The data will help identify further facility energy reductions and cost-saving project opportunities through the GESA program and prioritize capital improvement projects.
In 2019, the commonwealth purchased 308,978 MWhs of certified Renewable Energy Credits, achieving the executive order’s goal to offset the commonwealth’s electricity usage total by 40 percent.
The purchase was made possible by utilizing a small percentage, less than 10 percent, of the favorable electricity contracts resulting in savings of $2.8 million in 2019. Pennsylvania is currently ranked #35 on the EPA’s Green Power Partnership National Top 100.
“State government has a responsibility to take a leadership role in implementing best practices to reduce energy consumption and improve energy efficiency,” said Wolf.
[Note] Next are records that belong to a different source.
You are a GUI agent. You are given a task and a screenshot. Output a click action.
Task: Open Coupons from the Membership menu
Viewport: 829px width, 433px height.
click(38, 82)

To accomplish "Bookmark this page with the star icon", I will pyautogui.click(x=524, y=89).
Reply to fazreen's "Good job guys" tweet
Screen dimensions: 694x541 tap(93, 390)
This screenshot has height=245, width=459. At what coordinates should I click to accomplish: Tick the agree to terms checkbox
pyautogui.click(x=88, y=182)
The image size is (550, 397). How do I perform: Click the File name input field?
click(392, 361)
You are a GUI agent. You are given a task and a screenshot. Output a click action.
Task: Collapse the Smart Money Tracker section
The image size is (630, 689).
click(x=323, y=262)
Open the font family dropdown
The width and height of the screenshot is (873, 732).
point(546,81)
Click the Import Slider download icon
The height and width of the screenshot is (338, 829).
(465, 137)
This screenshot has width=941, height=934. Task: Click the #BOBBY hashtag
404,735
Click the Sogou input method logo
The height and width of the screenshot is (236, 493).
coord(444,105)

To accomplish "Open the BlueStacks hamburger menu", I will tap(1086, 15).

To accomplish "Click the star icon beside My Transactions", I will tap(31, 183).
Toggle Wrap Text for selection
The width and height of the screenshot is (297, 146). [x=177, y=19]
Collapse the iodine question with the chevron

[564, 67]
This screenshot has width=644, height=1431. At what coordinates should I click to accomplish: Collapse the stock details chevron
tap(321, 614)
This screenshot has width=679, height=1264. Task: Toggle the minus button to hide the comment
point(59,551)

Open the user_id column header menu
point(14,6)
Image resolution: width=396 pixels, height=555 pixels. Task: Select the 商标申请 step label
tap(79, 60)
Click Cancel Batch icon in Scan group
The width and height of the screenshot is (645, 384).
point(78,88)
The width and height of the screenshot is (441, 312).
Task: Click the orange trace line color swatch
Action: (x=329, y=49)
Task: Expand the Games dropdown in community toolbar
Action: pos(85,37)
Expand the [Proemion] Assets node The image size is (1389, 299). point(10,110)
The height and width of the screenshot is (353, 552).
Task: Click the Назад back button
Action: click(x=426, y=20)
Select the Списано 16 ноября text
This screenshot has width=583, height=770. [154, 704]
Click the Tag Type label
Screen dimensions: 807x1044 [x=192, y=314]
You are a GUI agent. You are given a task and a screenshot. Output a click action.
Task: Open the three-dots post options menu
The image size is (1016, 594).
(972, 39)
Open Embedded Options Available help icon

“I commend the Council and state agencies for breaking from the status quo and exploring new opportunities to expand our green efforts that will reduce costs and protect the environment.”
The GreenGov Council is co-chaired by the departments of Conservation and Natural Resources, Environmental Protection and General Services.
The council is developing and implementing a comprehensive strategy to significantly scale up state agencies’ energy efficiency and use of renewable energy to meet ambitious targets over the next five years.
The council developed the GreenGov Agency Certification Checklist, a first-of-its-kind tool for agencies to annually evaluate their progress. More than 30 state agencies are participating to improve their green practices.
The GreenGov Council is also working toward a goal of 990 electric or hybrid plug-in vehicles to the state fleet by 2025. The commonwealth is in discussion with auto manufacturers and infrastructure vendors to provide charging stations.
Action is also being taken to meet the executive order’s high-performance design criteria into its facility design and construction practices.
To date, 11 state-owned buildings, along with one build-to-suit leased building, are being designed or in construction to meet or exceed the high-performance building standards.